-- START EXCERPT PROVIDED --
# Ain't much, but first breadboard + mods



## r.callison (Dec 16, 2020)

Not much more to say, just feeling like I did a good job. Build a successful Dallas Rangemaster on a breadboard that needed minimal troubleshooting, then added a tone control. Still don't really know what I'm doing, but feel like I learned a ton just by going through the steps. Added a 2.2n & 22n cap for the tone, a little farty when it's rolled up all the way. Would love feedback, thoughts, or just links to more I could do with this circuit, most of the resources I used were SmallBear & Electrosmash.


----------



## Mcknib (Dec 17, 2020)

It's a lot neater looking than my breadboard efforts

As you say a very good way too learn the usual mod is a switch for the input cap for stock, mid and full boost which you could try by changing your input cap till you get 3 you like






						Rangemaster Tone mod?
					

Rangemaster Tone mod?



					www.diystompboxes.com
				









						"best" input caps for switchable rangemaster boost
					

"best" input caps for switchable rangemaster boost



					www.diystompboxes.com
				




Here's RGs austin treble blaster the how to build one link gives some good info on its workings



			The Dallas Rangemaster (and Austin Treble Blaster) is here
		


There's also the beavis board projects kinda cheating but a good way to introduce more complex bb layouts, the good thing being each has a schematic and suggested mods / things to try



			beavis audio research


----------



## Nostradoomus (Dec 17, 2020)

Nice. I just recently had breadboarding click in my brain after pondering it for
some time. First was just wiring up an incandenza bypass you see how it worked, 2nd was Chuck’s Biggus Dickus circuit. What a great distortion, waiting on some Lm386N-4s to fix the weird note decay I get from other types.


----------



## Chuck D. Bones (Dec 19, 2020)

I used a TI LM386-3 and then a JRC NJM386D, they both sounded good to me.  Maybe the 1st stage needs a little tweak.  Can you check the voltage on the emitter and collector (separately) of Q2?  We might need to adjust the values of R4 or R5 to accommodate variation in Q1's Vp.
-- END EXCERPT PROVIDED --
-- START PROVIDED MATERIAL --
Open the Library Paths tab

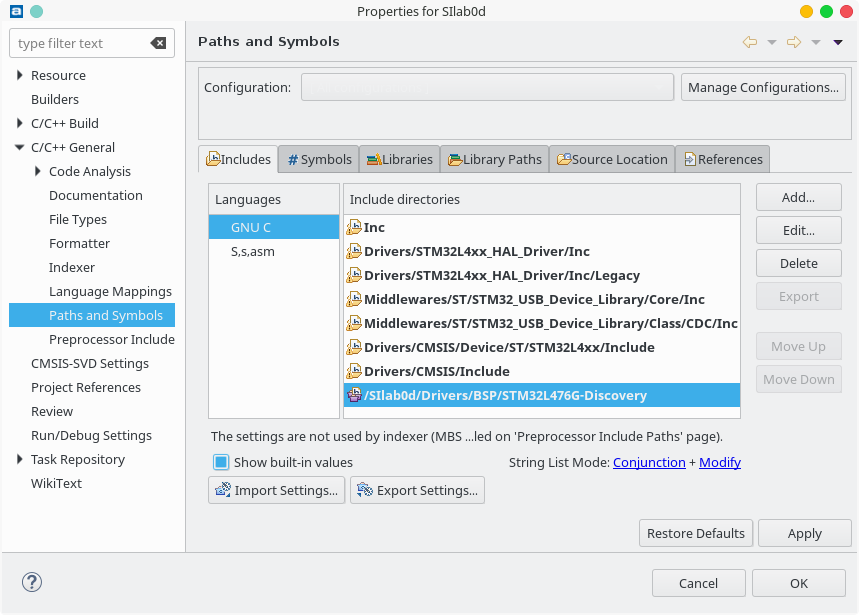click(495, 159)
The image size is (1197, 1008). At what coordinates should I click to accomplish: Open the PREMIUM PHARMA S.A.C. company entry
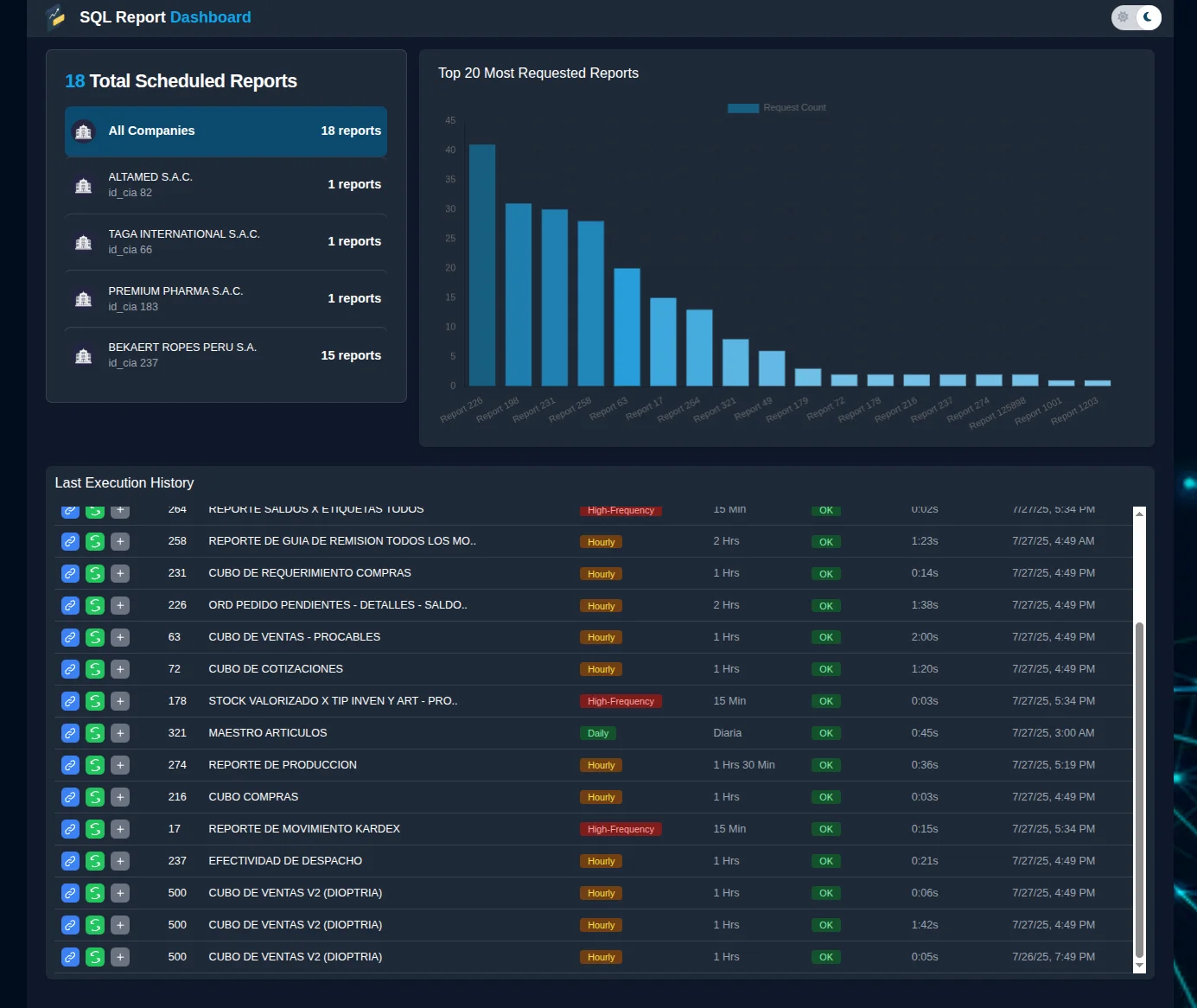(226, 298)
-- END PROVIDED MATERIAL --
GOAL
Give the username of each person who posted in the forum thread about the first breadboard build, in the order their posts appear.

THE REPLY
r.callison
Mcknib
Nostradoomus
Chuck D. Bones